My second session was with Casey O’Roarty of Joyful Courage. She has a podcast about positive parenting. She asked us about issues we’re having with our kids. We told her about toddler tantrums, threenager attitudes, etc. Then she asked us to think about our kids as adults in their late 20s. She wondered what personality traits we hoped for them. We told her we wanted our kids to be confident, good communicators, polite, and about 30 other things. She recommended that we start modeling the behaviors we hope to see in our kids because they learn most by our example. While I already knew it in theory, it really resonated with me after I started listing the characteristics I hoped my kids would embody.
After this session, I found my cousin and we talked about the different sessions we went to and we were both surprised that we got so much out of each 30 minute roundtable discussion. We headed toward the refreshment area where they had an array of delectable treats. We sat in there and started talking about things outside of motherhood that bring us joy. For me, working on this blog has brought me an incredible amount of satisfaction and feeling of accomplishment. My cousin had an idea of what she’d like to do to feed her passion and we talked through how she could reach her goal. We both lit up when we talked about our personal projects and I was thankful that we had this opportunity to connect on this level.
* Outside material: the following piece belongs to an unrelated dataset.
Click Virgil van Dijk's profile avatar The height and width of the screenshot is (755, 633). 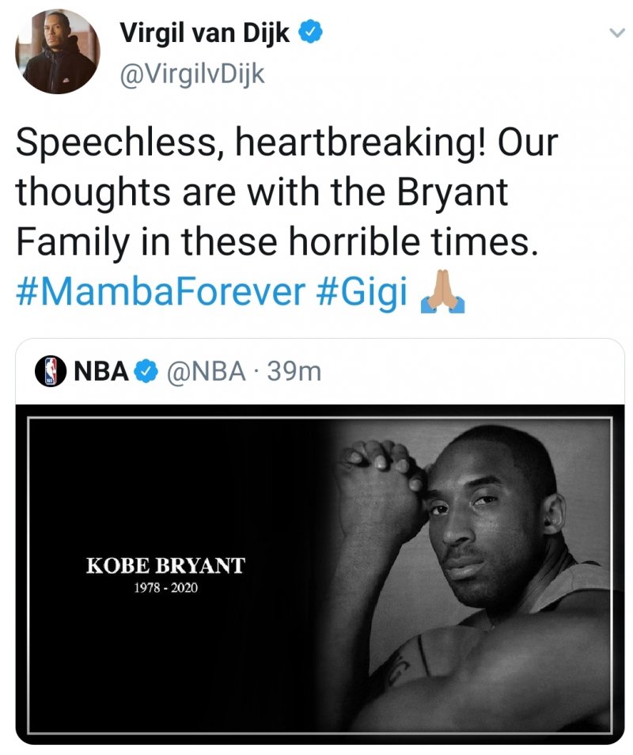58,52
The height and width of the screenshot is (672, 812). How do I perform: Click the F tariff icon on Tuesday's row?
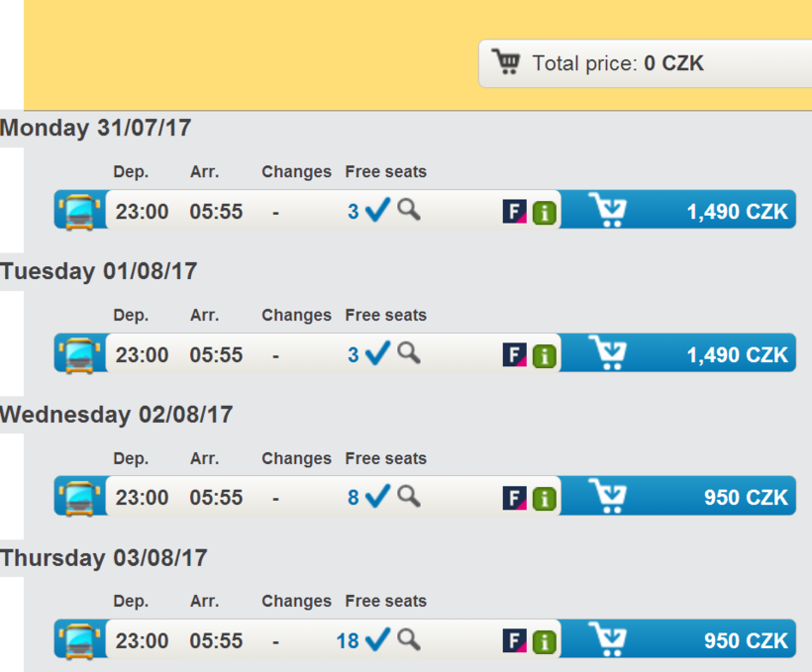point(514,354)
We grabbed beverages at the bar and headed into dinner. Again, there were no assigned seats, so we found spots at a table and chatted with our table mates. Everyone seems so happy and relaxed. My cousin and I headed to the buffet and continued talking about life outside of raising little kids.
The keynote speaker was Sharelle Klaus, founder and CEO of Dry Soda Co. I was sipping on a Vanilla Bean Dry Soda and have ordered Dry Soda in several restaurants. I love that it’s not too sweet and it’s especially great for pregnant and nursing Moms who want a sophisticated (but non-alcoholic) drink to pair with food. Her story about how she got started while raising four children and homeschooling two of them was fascinating.
After her speech, she asked for questions from the audience. Someone asked her for tips for transitioning back into the workforce after being a stay-at-home Mom. She told them that she would hire a Mom over anyone else in a heartbeat. She explained that Moms should talk about their skill set they’ve developed as Moms because it translates seamlessly into the workplace. Skills like time management, scheduling, and conflict resolution are vital. This was the first time someone had advised me to “own” being a stay-at-home Mom on a resume. I loved this!
The confidence that my cousin and I gained at MamaCon is priceless. Since attending, I’ve registered for two blogging conferences. These will be some of my first trips without my kids. My cousin also launched her own business. MamaCon really gave us that extra push to follow our dreams.
MamaCon provided me complimentary tickets. All opinions are my own.